Report how many lines of the records below contain the string "Task", treating case as significant, and give only the number.
----- SUPPLIED ENTRIES -----
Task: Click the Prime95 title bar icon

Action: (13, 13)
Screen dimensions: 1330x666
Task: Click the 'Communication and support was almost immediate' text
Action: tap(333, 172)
-----
EXERCISE ANSWER: 2